* _Input data_
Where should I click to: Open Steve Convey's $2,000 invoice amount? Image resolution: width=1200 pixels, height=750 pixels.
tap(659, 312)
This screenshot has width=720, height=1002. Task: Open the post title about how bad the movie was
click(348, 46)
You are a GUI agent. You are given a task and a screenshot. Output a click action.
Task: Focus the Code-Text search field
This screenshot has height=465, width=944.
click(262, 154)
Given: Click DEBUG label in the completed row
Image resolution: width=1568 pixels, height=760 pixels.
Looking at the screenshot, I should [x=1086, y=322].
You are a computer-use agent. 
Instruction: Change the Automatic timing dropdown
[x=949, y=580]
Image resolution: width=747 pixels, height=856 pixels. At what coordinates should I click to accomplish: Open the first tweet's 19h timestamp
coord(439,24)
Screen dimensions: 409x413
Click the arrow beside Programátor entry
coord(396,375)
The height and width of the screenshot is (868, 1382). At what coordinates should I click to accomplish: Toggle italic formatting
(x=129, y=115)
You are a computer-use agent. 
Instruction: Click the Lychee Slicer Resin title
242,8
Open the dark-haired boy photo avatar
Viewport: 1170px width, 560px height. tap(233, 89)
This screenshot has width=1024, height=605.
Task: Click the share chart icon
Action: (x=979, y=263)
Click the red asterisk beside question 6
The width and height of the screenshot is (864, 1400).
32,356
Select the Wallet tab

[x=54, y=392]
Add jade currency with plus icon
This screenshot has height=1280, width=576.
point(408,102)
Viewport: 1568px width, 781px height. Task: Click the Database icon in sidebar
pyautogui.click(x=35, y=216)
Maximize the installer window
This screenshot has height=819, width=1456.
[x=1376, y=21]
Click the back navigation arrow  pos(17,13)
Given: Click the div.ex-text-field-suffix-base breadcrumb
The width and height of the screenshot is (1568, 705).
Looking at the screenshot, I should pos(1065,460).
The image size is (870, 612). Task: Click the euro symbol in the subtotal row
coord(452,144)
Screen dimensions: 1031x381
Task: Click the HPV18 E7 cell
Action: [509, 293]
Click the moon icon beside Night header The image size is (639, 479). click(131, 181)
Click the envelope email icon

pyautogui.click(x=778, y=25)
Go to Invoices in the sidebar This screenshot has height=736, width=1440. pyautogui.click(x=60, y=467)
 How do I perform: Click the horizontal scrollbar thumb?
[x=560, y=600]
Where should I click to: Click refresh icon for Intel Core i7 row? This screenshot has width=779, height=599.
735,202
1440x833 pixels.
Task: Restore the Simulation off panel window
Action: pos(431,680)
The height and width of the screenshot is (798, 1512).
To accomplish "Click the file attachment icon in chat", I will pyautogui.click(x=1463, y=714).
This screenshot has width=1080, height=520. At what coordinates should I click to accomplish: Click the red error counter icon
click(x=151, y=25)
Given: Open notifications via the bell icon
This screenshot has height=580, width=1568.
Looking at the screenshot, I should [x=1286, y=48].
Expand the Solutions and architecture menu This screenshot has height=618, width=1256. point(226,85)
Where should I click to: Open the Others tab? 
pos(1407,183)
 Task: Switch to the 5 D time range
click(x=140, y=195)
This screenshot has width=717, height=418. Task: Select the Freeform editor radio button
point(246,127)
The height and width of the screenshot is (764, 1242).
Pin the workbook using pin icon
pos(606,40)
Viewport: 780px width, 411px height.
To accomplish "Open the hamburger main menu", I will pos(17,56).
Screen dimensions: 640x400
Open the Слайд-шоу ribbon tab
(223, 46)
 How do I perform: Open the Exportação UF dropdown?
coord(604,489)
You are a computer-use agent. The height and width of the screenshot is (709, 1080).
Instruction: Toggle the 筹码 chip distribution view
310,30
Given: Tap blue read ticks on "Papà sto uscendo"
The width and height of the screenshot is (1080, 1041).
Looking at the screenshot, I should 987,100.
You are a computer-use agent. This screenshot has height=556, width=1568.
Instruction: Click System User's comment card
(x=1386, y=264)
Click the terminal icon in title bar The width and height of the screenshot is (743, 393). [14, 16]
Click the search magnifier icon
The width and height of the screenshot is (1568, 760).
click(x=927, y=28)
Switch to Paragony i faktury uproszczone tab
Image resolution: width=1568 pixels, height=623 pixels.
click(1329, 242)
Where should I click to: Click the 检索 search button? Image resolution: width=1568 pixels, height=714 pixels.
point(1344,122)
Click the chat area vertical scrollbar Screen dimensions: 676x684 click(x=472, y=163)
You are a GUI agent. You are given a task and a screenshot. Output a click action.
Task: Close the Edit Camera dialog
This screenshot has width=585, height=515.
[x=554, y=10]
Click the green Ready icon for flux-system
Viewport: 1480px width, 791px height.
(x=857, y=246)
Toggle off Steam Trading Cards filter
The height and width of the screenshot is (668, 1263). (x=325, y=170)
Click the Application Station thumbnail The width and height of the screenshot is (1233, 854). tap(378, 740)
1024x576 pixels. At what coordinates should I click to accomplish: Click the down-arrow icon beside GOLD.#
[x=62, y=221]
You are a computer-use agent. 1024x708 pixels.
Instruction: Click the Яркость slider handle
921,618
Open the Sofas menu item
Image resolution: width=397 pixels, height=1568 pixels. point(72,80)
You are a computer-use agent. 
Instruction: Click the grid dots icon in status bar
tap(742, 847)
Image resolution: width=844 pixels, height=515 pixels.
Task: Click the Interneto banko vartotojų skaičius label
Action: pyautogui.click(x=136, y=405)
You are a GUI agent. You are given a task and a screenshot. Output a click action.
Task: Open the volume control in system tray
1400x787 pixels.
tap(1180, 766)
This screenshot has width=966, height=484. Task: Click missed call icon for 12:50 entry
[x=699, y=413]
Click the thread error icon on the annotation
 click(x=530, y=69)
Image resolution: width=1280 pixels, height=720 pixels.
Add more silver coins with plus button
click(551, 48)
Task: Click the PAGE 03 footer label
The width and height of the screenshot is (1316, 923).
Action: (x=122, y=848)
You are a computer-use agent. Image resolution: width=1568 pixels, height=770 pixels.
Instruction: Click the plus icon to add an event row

* _Required work_
Repeat everything in the listing above exactly.

* _Exercise answer_
Where should I click to: Open Steve Convey's $2,000 invoice amount? Image resolution: width=1200 pixels, height=750 pixels.
tap(659, 312)
This screenshot has width=720, height=1002. Task: Open the post title about how bad the movie was
click(348, 46)
You are a GUI agent. You are given a task and a screenshot. Output a click action.
Task: Focus the Code-Text search field
This screenshot has height=465, width=944.
click(262, 154)
Given: Click DEBUG label in the completed row
Image resolution: width=1568 pixels, height=760 pixels.
Looking at the screenshot, I should [x=1086, y=322].
You are a computer-use agent. 
Instruction: Change the Automatic timing dropdown
[x=949, y=580]
Image resolution: width=747 pixels, height=856 pixels. At what coordinates should I click to accomplish: Open the first tweet's 19h timestamp
coord(439,24)
Screen dimensions: 409x413
Click the arrow beside Programátor entry
coord(396,375)
The height and width of the screenshot is (868, 1382). At what coordinates should I click to accomplish: Toggle italic formatting
(x=129, y=115)
You are a computer-use agent. 
Instruction: Click the Lychee Slicer Resin title
242,8
Open the dark-haired boy photo avatar
Viewport: 1170px width, 560px height. tap(233, 89)
This screenshot has width=1024, height=605.
Task: Click the share chart icon
Action: (x=979, y=263)
Click the red asterisk beside question 6
The width and height of the screenshot is (864, 1400).
32,356
Select the Wallet tab

[x=54, y=392]
Add jade currency with plus icon
This screenshot has height=1280, width=576.
point(408,102)
Viewport: 1568px width, 781px height. Task: Click the Database icon in sidebar
pyautogui.click(x=35, y=216)
Maximize the installer window
This screenshot has height=819, width=1456.
[x=1376, y=21]
Click the back navigation arrow  pos(17,13)
Given: Click the div.ex-text-field-suffix-base breadcrumb
The width and height of the screenshot is (1568, 705).
Looking at the screenshot, I should pos(1065,460).
The image size is (870, 612). Task: Click the euro symbol in the subtotal row
coord(452,144)
Screen dimensions: 1031x381
Task: Click the HPV18 E7 cell
Action: [509, 293]
Click the moon icon beside Night header The image size is (639, 479). click(131, 181)
Click the envelope email icon

pyautogui.click(x=778, y=25)
Go to Invoices in the sidebar This screenshot has height=736, width=1440. pyautogui.click(x=60, y=467)
 How do I perform: Click the horizontal scrollbar thumb?
[x=560, y=600]
Where should I click to: Click refresh icon for Intel Core i7 row? This screenshot has width=779, height=599.
735,202
1440x833 pixels.
Task: Restore the Simulation off panel window
Action: pos(431,680)
The height and width of the screenshot is (798, 1512).
To accomplish "Click the file attachment icon in chat", I will pyautogui.click(x=1463, y=714).
This screenshot has width=1080, height=520. At what coordinates should I click to accomplish: Click the red error counter icon
click(x=151, y=25)
Given: Open notifications via the bell icon
This screenshot has height=580, width=1568.
Looking at the screenshot, I should [x=1286, y=48].
Expand the Solutions and architecture menu This screenshot has height=618, width=1256. point(226,85)
Where should I click to: Open the Others tab? 
pos(1407,183)
 Task: Switch to the 5 D time range
click(x=140, y=195)
This screenshot has width=717, height=418. Task: Select the Freeform editor radio button
point(246,127)
The height and width of the screenshot is (764, 1242).
Pin the workbook using pin icon
pos(606,40)
Viewport: 780px width, 411px height.
To accomplish "Open the hamburger main menu", I will pos(17,56).
Screen dimensions: 640x400
Open the Слайд-шоу ribbon tab
(223, 46)
 How do I perform: Open the Exportação UF dropdown?
coord(604,489)
You are a computer-use agent. The height and width of the screenshot is (709, 1080).
Instruction: Toggle the 筹码 chip distribution view
310,30
Given: Tap blue read ticks on "Papà sto uscendo"
The width and height of the screenshot is (1080, 1041).
Looking at the screenshot, I should 987,100.
You are a computer-use agent. This screenshot has height=556, width=1568.
Instruction: Click System User's comment card
(x=1386, y=264)
Click the terminal icon in title bar The width and height of the screenshot is (743, 393). [14, 16]
Click the search magnifier icon
The width and height of the screenshot is (1568, 760).
click(x=927, y=28)
Switch to Paragony i faktury uproszczone tab
Image resolution: width=1568 pixels, height=623 pixels.
click(1329, 242)
Where should I click to: Click the 检索 search button? Image resolution: width=1568 pixels, height=714 pixels.
point(1344,122)
Click the chat area vertical scrollbar Screen dimensions: 676x684 click(x=472, y=163)
You are a GUI agent. You are given a task and a screenshot. Output a click action.
Task: Close the Edit Camera dialog
This screenshot has width=585, height=515.
[x=554, y=10]
Click the green Ready icon for flux-system
Viewport: 1480px width, 791px height.
(x=857, y=246)
Toggle off Steam Trading Cards filter
The height and width of the screenshot is (668, 1263). (x=325, y=170)
Click the Application Station thumbnail The width and height of the screenshot is (1233, 854). tap(378, 740)
1024x576 pixels. At what coordinates should I click to accomplish: Click the down-arrow icon beside GOLD.#
[x=62, y=221]
You are a computer-use agent. 1024x708 pixels.
Instruction: Click the Яркость slider handle
921,618
Open the Sofas menu item
Image resolution: width=397 pixels, height=1568 pixels. point(72,80)
You are a computer-use agent. 
Instruction: Click the grid dots icon in status bar
tap(742, 847)
Image resolution: width=844 pixels, height=515 pixels.
Task: Click the Interneto banko vartotojų skaičius label
Action: pyautogui.click(x=136, y=405)
You are a GUI agent. You are given a task and a screenshot. Output a click action.
Task: Open the volume control in system tray
1400x787 pixels.
tap(1180, 766)
This screenshot has width=966, height=484. Task: Click missed call icon for 12:50 entry
[x=699, y=413]
Click the thread error icon on the annotation
 click(x=530, y=69)
Image resolution: width=1280 pixels, height=720 pixels.
Add more silver coins with plus button
click(551, 48)
Task: Click the PAGE 03 footer label
The width and height of the screenshot is (1316, 923).
Action: (x=122, y=848)
You are a computer-use agent. Image resolution: width=1568 pixels, height=770 pixels.
Instruction: Click the plus icon to add an event row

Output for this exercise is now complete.